_Brief_
Your response should consist of the records below, repeated exactly.

==== Input data

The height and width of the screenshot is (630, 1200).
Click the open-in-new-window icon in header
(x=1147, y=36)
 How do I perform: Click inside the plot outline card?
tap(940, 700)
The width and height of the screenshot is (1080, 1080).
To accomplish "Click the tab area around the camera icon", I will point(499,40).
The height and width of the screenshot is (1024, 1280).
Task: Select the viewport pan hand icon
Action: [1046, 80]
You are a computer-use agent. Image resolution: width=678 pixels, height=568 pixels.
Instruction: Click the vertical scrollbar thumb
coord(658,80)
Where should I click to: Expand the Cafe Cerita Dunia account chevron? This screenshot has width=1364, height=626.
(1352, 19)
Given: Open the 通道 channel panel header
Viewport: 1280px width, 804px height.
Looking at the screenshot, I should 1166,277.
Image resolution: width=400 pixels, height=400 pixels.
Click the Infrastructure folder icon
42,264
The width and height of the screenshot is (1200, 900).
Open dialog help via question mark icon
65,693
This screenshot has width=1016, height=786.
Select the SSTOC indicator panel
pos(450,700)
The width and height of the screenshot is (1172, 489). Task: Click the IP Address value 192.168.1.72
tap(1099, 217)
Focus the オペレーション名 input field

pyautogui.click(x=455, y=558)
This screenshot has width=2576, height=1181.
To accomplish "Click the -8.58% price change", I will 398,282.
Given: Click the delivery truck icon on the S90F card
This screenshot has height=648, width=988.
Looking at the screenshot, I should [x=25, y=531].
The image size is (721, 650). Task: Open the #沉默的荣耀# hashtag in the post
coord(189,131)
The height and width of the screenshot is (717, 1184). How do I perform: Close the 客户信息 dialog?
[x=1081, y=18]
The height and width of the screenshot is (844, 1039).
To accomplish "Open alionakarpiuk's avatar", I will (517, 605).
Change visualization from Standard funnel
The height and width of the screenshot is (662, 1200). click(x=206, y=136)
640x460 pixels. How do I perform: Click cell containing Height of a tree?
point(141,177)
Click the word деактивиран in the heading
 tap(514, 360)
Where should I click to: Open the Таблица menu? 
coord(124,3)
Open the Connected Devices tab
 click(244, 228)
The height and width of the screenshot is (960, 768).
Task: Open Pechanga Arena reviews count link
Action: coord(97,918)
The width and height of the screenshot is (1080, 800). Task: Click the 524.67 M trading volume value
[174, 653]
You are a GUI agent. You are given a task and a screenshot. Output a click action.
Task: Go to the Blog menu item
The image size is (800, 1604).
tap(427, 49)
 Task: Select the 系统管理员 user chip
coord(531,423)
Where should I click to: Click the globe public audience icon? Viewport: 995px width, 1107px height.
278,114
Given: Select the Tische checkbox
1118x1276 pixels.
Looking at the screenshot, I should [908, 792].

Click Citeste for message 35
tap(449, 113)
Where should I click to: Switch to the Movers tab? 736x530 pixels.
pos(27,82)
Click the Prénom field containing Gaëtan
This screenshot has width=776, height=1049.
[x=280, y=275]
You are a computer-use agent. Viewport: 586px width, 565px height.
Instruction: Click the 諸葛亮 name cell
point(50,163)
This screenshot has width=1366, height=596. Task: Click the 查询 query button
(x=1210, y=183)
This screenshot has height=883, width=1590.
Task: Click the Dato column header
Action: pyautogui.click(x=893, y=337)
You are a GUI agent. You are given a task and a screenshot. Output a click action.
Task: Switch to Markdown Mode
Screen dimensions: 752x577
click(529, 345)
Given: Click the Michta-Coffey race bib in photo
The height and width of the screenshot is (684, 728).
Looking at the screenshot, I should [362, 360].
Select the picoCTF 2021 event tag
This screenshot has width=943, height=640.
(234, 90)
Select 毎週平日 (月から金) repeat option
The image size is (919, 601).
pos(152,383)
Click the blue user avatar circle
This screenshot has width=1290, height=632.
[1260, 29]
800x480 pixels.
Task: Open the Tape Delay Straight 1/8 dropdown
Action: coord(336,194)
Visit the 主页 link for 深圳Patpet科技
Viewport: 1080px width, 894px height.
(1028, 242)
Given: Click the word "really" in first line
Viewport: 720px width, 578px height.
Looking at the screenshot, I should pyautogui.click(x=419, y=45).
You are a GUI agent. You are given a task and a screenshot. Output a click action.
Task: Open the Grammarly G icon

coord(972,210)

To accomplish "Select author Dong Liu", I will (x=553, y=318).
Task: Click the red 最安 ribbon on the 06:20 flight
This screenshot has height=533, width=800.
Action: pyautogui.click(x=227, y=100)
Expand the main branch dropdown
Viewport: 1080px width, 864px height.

========

_Answer to the problem_
The height and width of the screenshot is (630, 1200).
Click the open-in-new-window icon in header
(x=1147, y=36)
 How do I perform: Click inside the plot outline card?
tap(940, 700)
The width and height of the screenshot is (1080, 1080).
To accomplish "Click the tab area around the camera icon", I will point(499,40).
The height and width of the screenshot is (1024, 1280).
Task: Select the viewport pan hand icon
Action: [1046, 80]
You are a computer-use agent. Image resolution: width=678 pixels, height=568 pixels.
Instruction: Click the vertical scrollbar thumb
coord(658,80)
Where should I click to: Expand the Cafe Cerita Dunia account chevron? This screenshot has width=1364, height=626.
(1352, 19)
Given: Open the 通道 channel panel header
Viewport: 1280px width, 804px height.
Looking at the screenshot, I should 1166,277.
Image resolution: width=400 pixels, height=400 pixels.
Click the Infrastructure folder icon
42,264
The width and height of the screenshot is (1200, 900).
Open dialog help via question mark icon
65,693
This screenshot has width=1016, height=786.
Select the SSTOC indicator panel
pos(450,700)
The width and height of the screenshot is (1172, 489). Task: Click the IP Address value 192.168.1.72
tap(1099, 217)
Focus the オペレーション名 input field

pyautogui.click(x=455, y=558)
This screenshot has width=2576, height=1181.
To accomplish "Click the -8.58% price change", I will 398,282.
Given: Click the delivery truck icon on the S90F card
This screenshot has height=648, width=988.
Looking at the screenshot, I should [x=25, y=531].
The image size is (721, 650). Task: Open the #沉默的荣耀# hashtag in the post
coord(189,131)
The height and width of the screenshot is (717, 1184). How do I perform: Close the 客户信息 dialog?
[x=1081, y=18]
The height and width of the screenshot is (844, 1039).
To accomplish "Open alionakarpiuk's avatar", I will (517, 605).
Change visualization from Standard funnel
The height and width of the screenshot is (662, 1200). click(x=206, y=136)
640x460 pixels. How do I perform: Click cell containing Height of a tree?
point(141,177)
Click the word деактивиран in the heading
 tap(514, 360)
Where should I click to: Open the Таблица menu? 
coord(124,3)
Open the Connected Devices tab
 click(244, 228)
The height and width of the screenshot is (960, 768).
Task: Open Pechanga Arena reviews count link
Action: coord(97,918)
The width and height of the screenshot is (1080, 800). Task: Click the 524.67 M trading volume value
[174, 653]
You are a GUI agent. You are given a task and a screenshot. Output a click action.
Task: Go to the Blog menu item
The image size is (800, 1604).
tap(427, 49)
 Task: Select the 系统管理员 user chip
coord(531,423)
Where should I click to: Click the globe public audience icon? Viewport: 995px width, 1107px height.
278,114
Given: Select the Tische checkbox
1118x1276 pixels.
Looking at the screenshot, I should [908, 792].

Click Citeste for message 35
tap(449, 113)
Where should I click to: Switch to the Movers tab? 736x530 pixels.
pos(27,82)
Click the Prénom field containing Gaëtan
This screenshot has width=776, height=1049.
[x=280, y=275]
You are a computer-use agent. Viewport: 586px width, 565px height.
Instruction: Click the 諸葛亮 name cell
point(50,163)
This screenshot has width=1366, height=596. Task: Click the 查询 query button
(x=1210, y=183)
This screenshot has height=883, width=1590.
Task: Click the Dato column header
Action: pyautogui.click(x=893, y=337)
You are a GUI agent. You are given a task and a screenshot. Output a click action.
Task: Switch to Markdown Mode
Screen dimensions: 752x577
click(529, 345)
Given: Click the Michta-Coffey race bib in photo
The height and width of the screenshot is (684, 728).
Looking at the screenshot, I should [362, 360].
Select the picoCTF 2021 event tag
This screenshot has width=943, height=640.
(234, 90)
Select 毎週平日 (月から金) repeat option
The image size is (919, 601).
pos(152,383)
Click the blue user avatar circle
This screenshot has width=1290, height=632.
[1260, 29]
800x480 pixels.
Task: Open the Tape Delay Straight 1/8 dropdown
Action: coord(336,194)
Visit the 主页 link for 深圳Patpet科技
Viewport: 1080px width, 894px height.
(1028, 242)
Given: Click the word "really" in first line
Viewport: 720px width, 578px height.
Looking at the screenshot, I should pyautogui.click(x=419, y=45).
You are a GUI agent. You are given a task and a screenshot. Output a click action.
Task: Open the Grammarly G icon

coord(972,210)

To accomplish "Select author Dong Liu", I will (x=553, y=318).
Task: Click the red 最安 ribbon on the 06:20 flight
This screenshot has height=533, width=800.
Action: pyautogui.click(x=227, y=100)
Expand the main branch dropdown
Viewport: 1080px width, 864px height.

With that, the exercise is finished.